Buddhism
I am currently reading Indian Philosophy Volume I by Shri S. Radhakrishnan – honorable president of India and one of the greatest philosophers of 20th century India. I intend to post the important points from Radhakrishnan ji’s historical commentary followed by his philosophical commentary.
The Italics are directly from the book. I have given the page number after Italic letters, so that it’s easier for anyone to cross check the information in these posts. Also, the thoughts that are mine, I am starting them by clearly saying “I think”. Some of these thinking lines can be wrong but rest of the material is inferred from the book itself.

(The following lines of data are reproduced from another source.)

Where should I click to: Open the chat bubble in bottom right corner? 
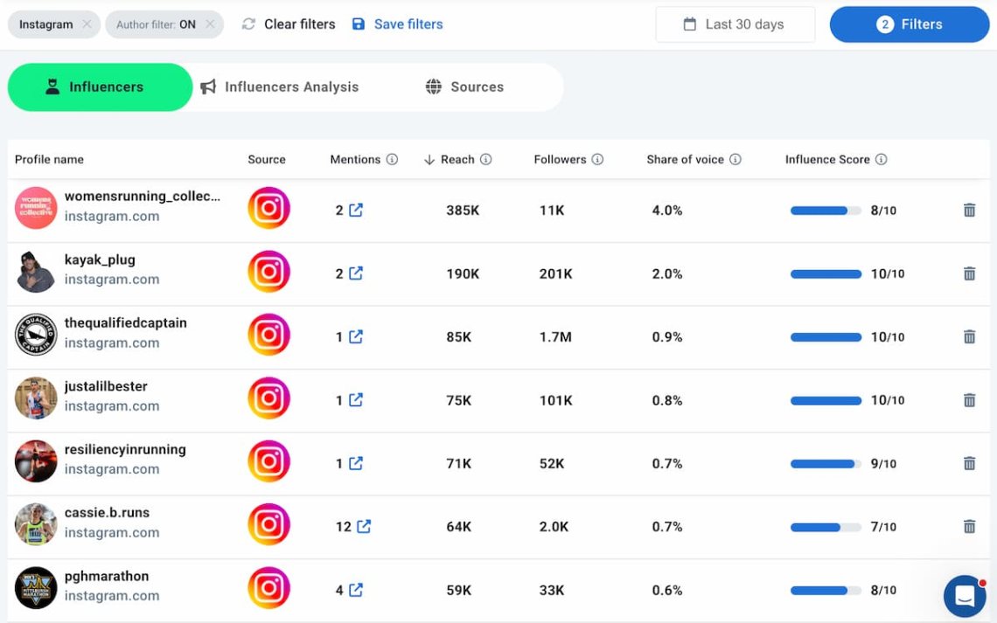point(964,595)
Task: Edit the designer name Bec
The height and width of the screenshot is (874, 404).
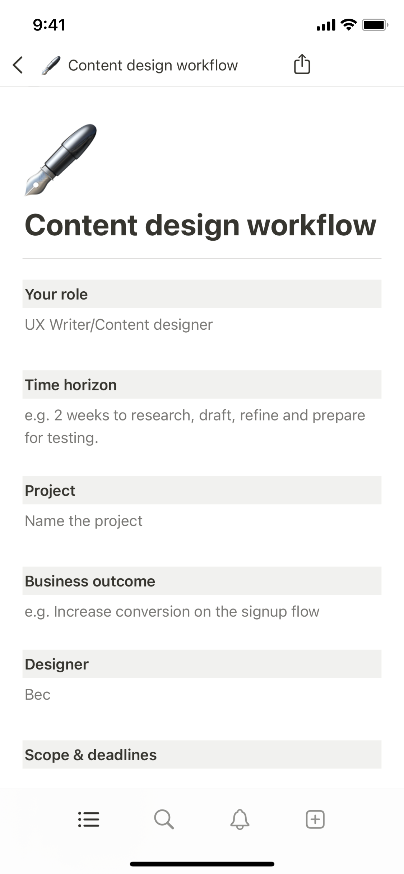Action: (x=38, y=695)
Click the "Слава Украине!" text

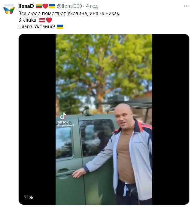[37, 27]
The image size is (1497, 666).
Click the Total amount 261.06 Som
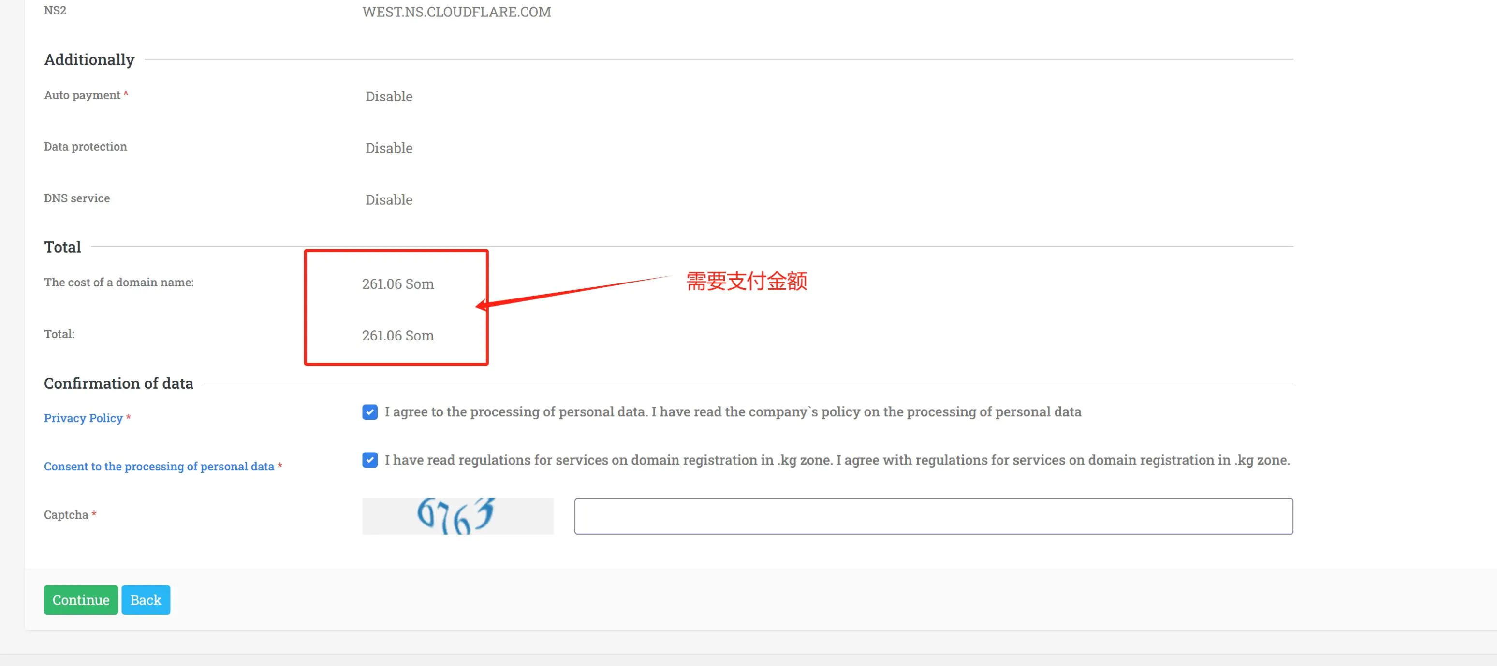(x=398, y=336)
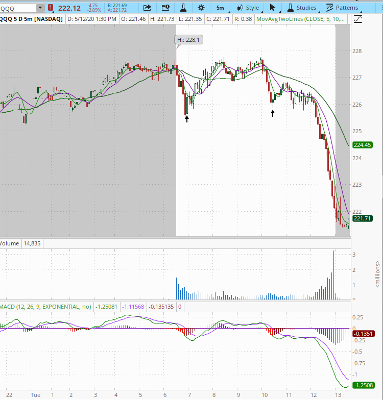The height and width of the screenshot is (400, 383).
Task: Click the price axis icon below Patterns
Action: tap(358, 19)
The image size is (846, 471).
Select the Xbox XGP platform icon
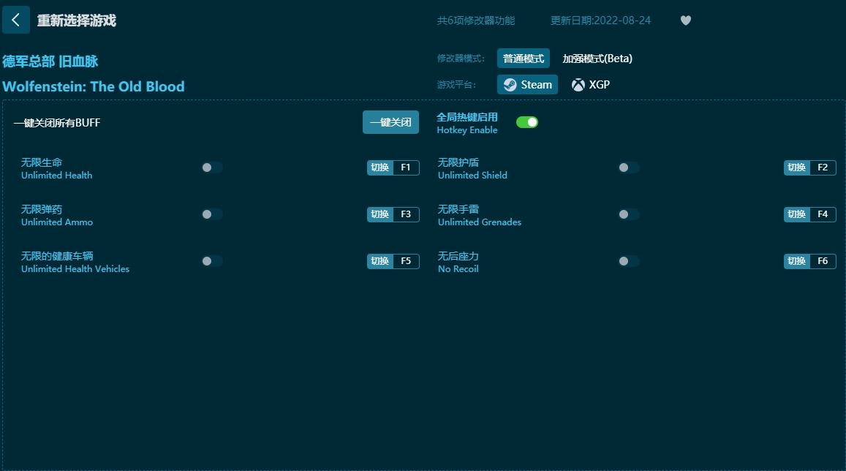point(578,85)
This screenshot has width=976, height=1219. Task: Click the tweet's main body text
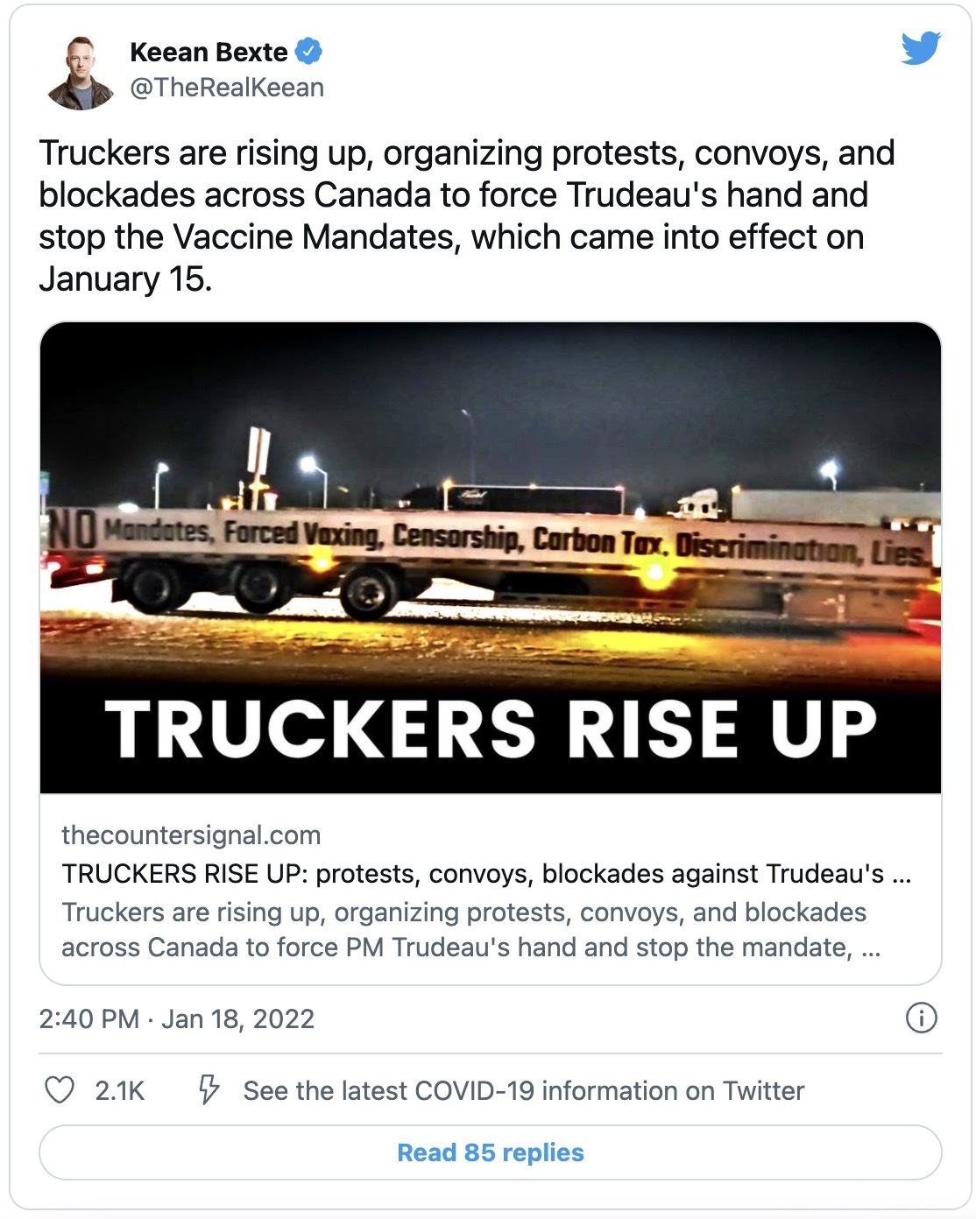[x=466, y=215]
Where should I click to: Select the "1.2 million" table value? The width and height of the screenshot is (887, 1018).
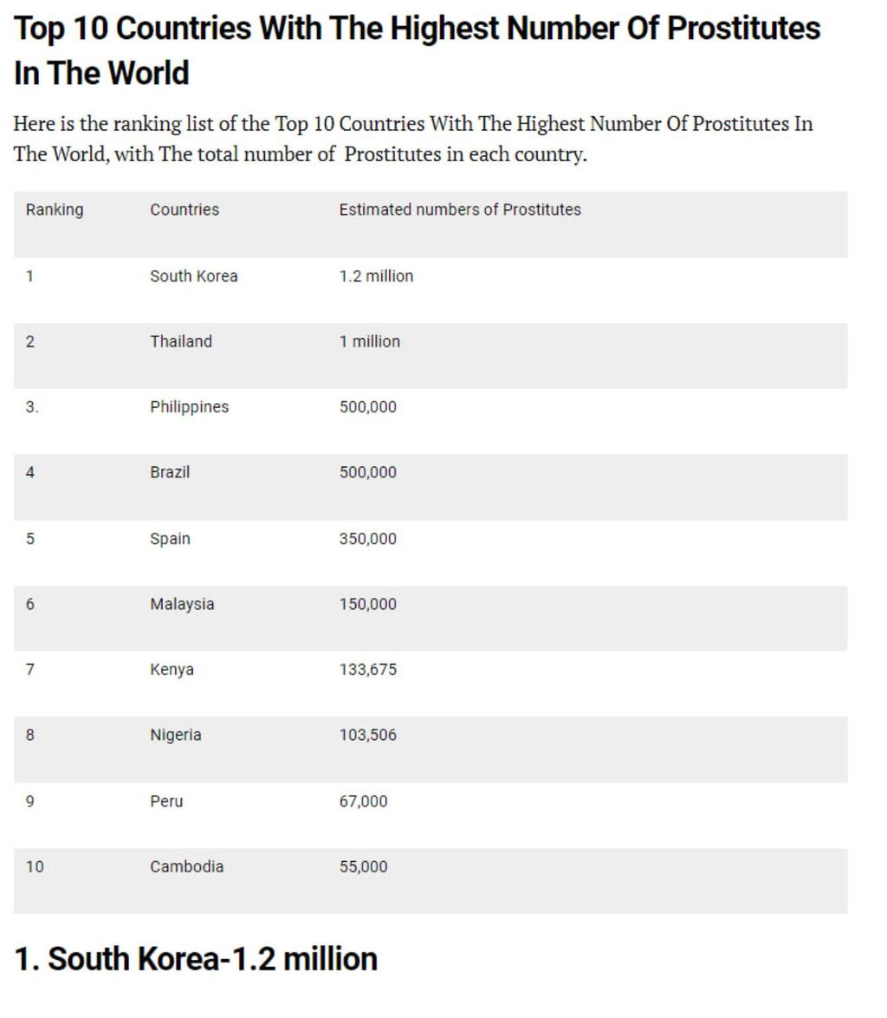pos(376,276)
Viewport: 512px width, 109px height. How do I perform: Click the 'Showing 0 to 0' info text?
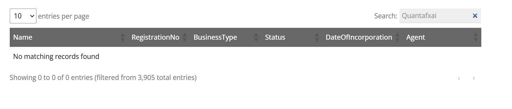point(103,78)
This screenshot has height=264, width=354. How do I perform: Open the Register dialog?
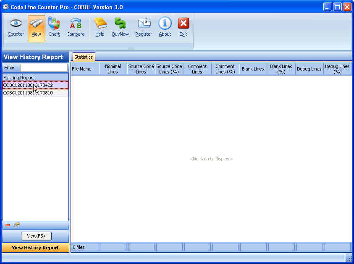(144, 27)
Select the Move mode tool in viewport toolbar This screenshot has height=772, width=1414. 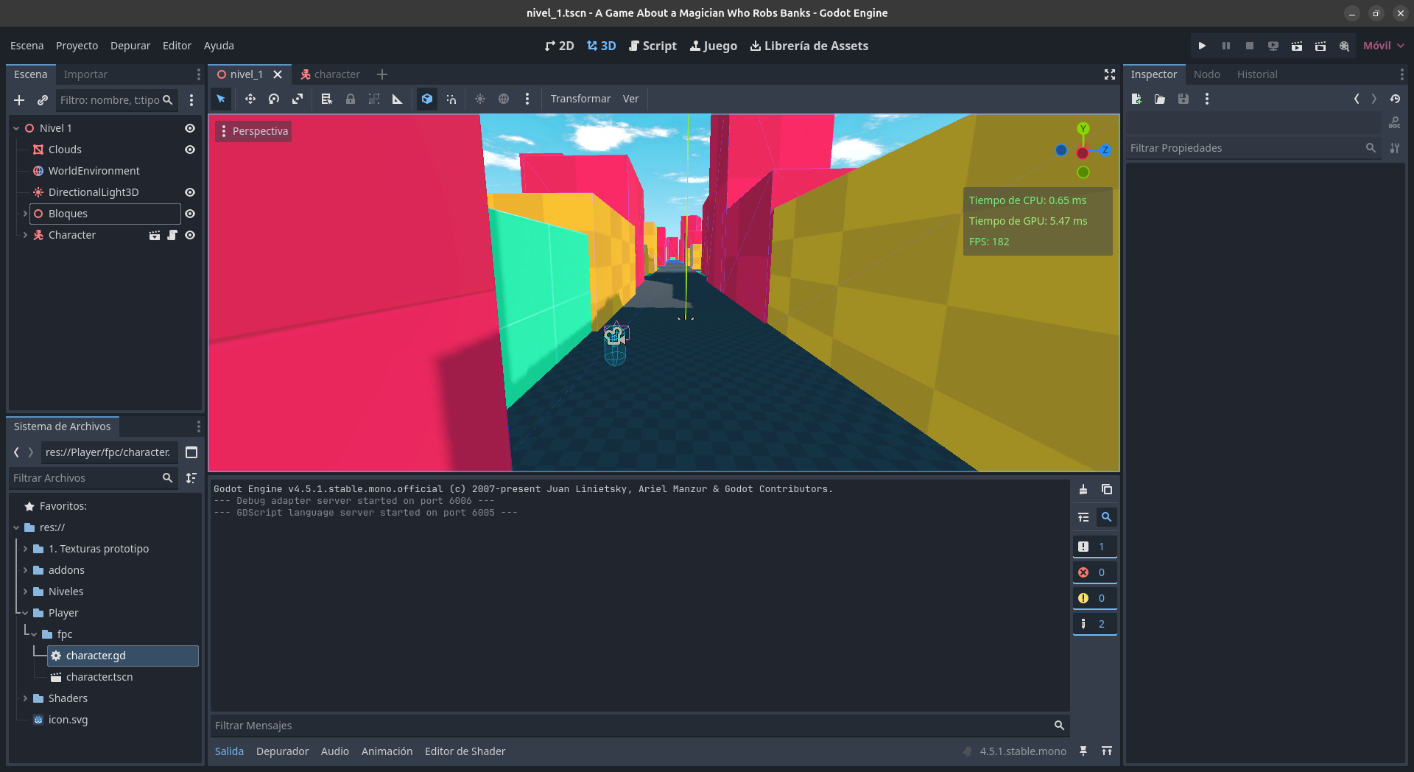tap(250, 99)
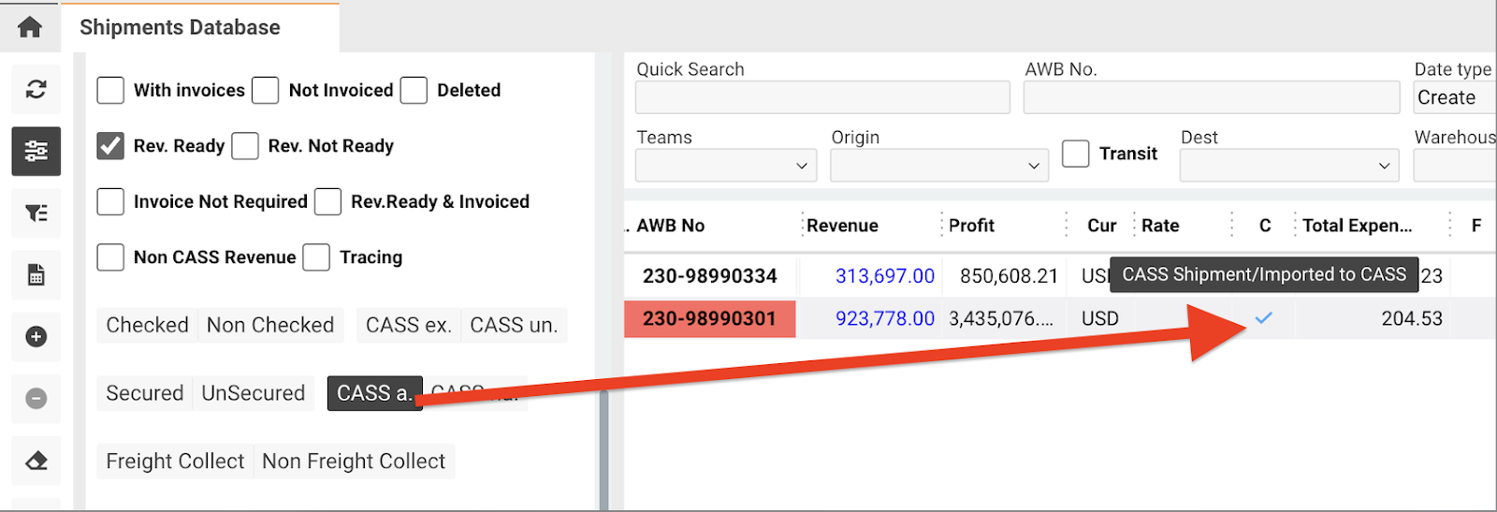
Task: Click the document report icon
Action: pos(36,275)
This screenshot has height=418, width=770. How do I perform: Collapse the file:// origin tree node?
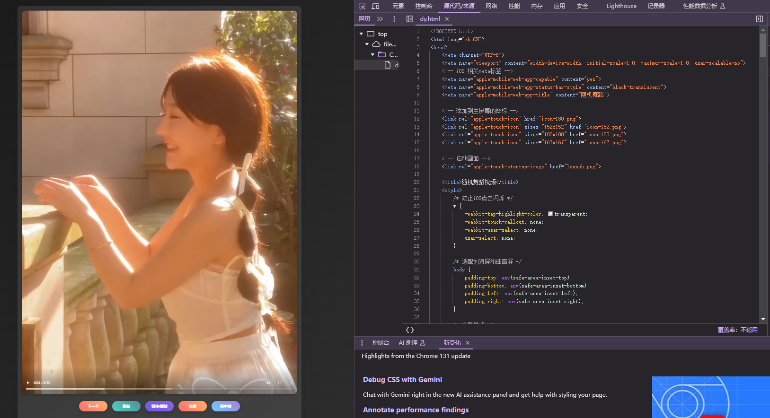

The intention of these posts is to give basic outline about Buddhism as a special school of thought in Hinduism. In the book there are further two chapters on Buddhism and I will go over them too and will post them in different thread.
Literature -:
For the earliest accounts of Buddhism we refer to Pitakas or the basket of Law. (343) These laws weren’t transmitted when Buddha was alive but they are closest to the Buddha’s life span.
(Radhakrishnan states that these Pitakas were written possibly in 214 B.C. but I don’t agree with them. Recent archeological evidences takes the time line of Indian history further into the past. Such evidences were not available to Radhakrishnan and hence, he sticks to the Aryan invasion around 1500 B.C. and constructs the following historical events accordingly.)
Right after Buddha’s death, there was a dispute among his disciples about Buddha’s actual teachings. To solve this dispute there was council meeting among the most learned Buddhist Bhikkus which includes Upali,(343) the oldest disciple of Buddha, took place near Magadha. Various bhikkus read the actual teachings and it seems that they solved the dispute. (Though, Radhakrishnan doesn’t make this clear.)
The teachings of Buddha were written down only around 80 B.C. Before that the teachings were orally transmitted. The Pali (344)canon has three divisions
I) Sutta or tales -.
II) Vinaya or discipline -
III) Abidhamma or doctrine.
There are further divisions in each of the above three main categories. But I didn’t go into the details.
The basic outline of Buddha’s life - :
He was born to King Shuddhodhan and his wife Maya. His birth name was Sidhartha. The meaning of the word Sidhartha is “he who have accomplished his aim.” (347) All though, Radhakrishnan gives the birth year of Buddha as 567 B.C., I think he was born way before that for the reasons stated at the beginning of this project.
The meaning of the Buddha is the knower or the enlightened one. Sidhartha was heir to to Sakya dynasty. His mother died when he was just seven days old. He was brought up by Shuddhan’s second wife Mahayapati.
Sidhartha was married to his cousin Yashodhara and they had son named Rahul. As most of the people know that Prince Sidhartha was disturbed by the pain and suffering of the human beings. Though he was a prince and hence, enjoying all the benefits and luxuries of life, he failed to understand the transience and uncertainty of life.(347).
“Impressed by the emptiness of the things of sense” (349) Sidhartha decided to follow the old tradition of ascetic lifestyle and left his family and life of luxuries for good. After years of prayers and meditation, he found the truth and became Buddha. After realizing the truth he “felt charged with the mission to announce to the doomed multitudes the way to everlasting felicity”. (349). He gave first sermon Dharmachakrapravartan to the five of his ascetic friends who became his first disciples. The movement grew from there as more and more people joined this sect which talks more about ethical way to lead the life rather than bulky metaphysical philosophy.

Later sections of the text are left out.